[DOCUMENT EXCERPT — start]
Post-JOIN he wrote about education for The New York Times and worked on education policy at the Economic Policy Institute at the University of California, Berkeley. In his Uptown work he was serious, smart, dedicated and, as I now realize, inspirational. He didn’t always appreciate my rebellious youthful behavior.
The government’s new War on Poverty was active in Uptown, headquartered on Montrose (now a gym in the increasingly gentrified neighborhood). We believed the War on Poverty didn’t encourage community people to take action or make decisions on the big issues of jobs, housing, education, and welfare. It too often focused on superficial, harmless programs like where to plant trees.
JOIN held weekly meetings that featured speakers, theatrical skits, and singing. The group-sing was enthusiastic, if sometimes off key, and included mountain tunes, spirituals, and traditional union songs. Sometimes we altered the lyrics to reflect current conditions.
We showed films we got from UE’s (United Electrical Workers') treasure-trove of labor documentary and training films. We rented films from a distribution house, including the previously banned Salt of the Earth about striking mine workers in Silver City, New Mexico — though The Hank Williams Story turned out a larger crowd.
[DOCUMENT EXCERPT — finish]
[SUPPLIED DATA — start]
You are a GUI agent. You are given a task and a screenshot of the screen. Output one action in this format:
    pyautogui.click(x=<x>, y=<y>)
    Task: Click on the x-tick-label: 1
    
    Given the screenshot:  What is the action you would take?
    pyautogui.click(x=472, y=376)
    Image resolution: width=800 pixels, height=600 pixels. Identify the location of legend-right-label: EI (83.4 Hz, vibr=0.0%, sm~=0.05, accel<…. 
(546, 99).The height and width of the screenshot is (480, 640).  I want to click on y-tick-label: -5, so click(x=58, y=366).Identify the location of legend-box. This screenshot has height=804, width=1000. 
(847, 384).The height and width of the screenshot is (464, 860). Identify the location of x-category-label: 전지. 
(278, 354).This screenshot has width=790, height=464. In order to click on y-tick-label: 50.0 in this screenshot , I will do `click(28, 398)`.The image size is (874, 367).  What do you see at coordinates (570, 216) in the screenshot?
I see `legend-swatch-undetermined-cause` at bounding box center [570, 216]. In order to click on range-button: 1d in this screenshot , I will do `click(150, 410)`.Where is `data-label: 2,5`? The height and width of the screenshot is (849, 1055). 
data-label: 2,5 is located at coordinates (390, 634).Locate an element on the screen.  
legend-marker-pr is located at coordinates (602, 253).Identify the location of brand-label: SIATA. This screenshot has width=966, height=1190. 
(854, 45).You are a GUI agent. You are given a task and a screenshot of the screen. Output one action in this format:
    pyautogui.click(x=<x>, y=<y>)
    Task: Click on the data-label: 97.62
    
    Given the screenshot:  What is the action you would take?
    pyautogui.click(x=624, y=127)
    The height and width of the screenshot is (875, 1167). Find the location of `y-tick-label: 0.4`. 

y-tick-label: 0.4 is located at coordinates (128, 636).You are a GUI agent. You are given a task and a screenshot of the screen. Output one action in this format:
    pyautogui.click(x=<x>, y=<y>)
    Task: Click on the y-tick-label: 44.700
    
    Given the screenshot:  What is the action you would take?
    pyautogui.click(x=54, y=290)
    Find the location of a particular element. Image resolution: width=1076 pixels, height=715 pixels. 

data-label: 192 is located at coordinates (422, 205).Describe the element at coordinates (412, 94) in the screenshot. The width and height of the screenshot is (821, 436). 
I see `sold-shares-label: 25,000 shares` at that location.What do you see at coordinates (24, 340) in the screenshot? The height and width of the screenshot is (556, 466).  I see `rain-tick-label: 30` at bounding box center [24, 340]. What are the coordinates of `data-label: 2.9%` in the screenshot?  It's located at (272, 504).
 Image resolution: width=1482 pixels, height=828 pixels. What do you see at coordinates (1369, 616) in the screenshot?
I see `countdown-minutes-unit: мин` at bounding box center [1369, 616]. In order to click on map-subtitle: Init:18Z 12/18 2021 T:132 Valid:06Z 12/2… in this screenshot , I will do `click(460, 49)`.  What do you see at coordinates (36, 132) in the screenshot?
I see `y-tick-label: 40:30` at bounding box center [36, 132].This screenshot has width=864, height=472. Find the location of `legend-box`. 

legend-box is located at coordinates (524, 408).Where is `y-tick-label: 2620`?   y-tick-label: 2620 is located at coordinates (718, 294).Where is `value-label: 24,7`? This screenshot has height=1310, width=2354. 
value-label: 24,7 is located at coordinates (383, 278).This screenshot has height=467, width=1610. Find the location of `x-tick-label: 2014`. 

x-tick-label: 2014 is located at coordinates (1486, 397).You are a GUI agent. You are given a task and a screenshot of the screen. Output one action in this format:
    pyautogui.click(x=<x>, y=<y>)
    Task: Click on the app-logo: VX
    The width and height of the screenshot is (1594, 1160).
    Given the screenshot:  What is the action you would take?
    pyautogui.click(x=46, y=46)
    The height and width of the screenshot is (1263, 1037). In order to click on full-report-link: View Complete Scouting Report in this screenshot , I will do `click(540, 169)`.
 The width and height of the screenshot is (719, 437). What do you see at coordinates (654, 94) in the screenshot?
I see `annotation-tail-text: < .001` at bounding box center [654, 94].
[SUPPLIED DATA — finish]
**PROBLEM SET**
**A.** Answer these questions from the excerpt about JOIN in Uptown:
(i) On which street was the War on Poverty headquartered in Uptown?
(ii) Whose collection supplied the labor documentary and training films that JOIN showed?
(iii) Which film turned out a larger crowd than Salt of the Earth?
**B.** Reproduce the part of the excerpt about JOIN in Uptown between "We showed films" and "a larger crowd.", inclusive.
The records were taken from a different source than the text.

**TASK RESULTS**
**A.**
(i) Montrose
(ii) UE's (United Electrical Workers')
(iii) The Hank Williams Story

**B.**
We showed films we got from UE’s (United Electrical Workers') treasure-trove of labor documentary and training films. We rented films from a distribution house, including the previously banned Salt of the Earth about striking mine workers in Silver City, New Mexico — though The Hank Williams Story turned out a larger crowd.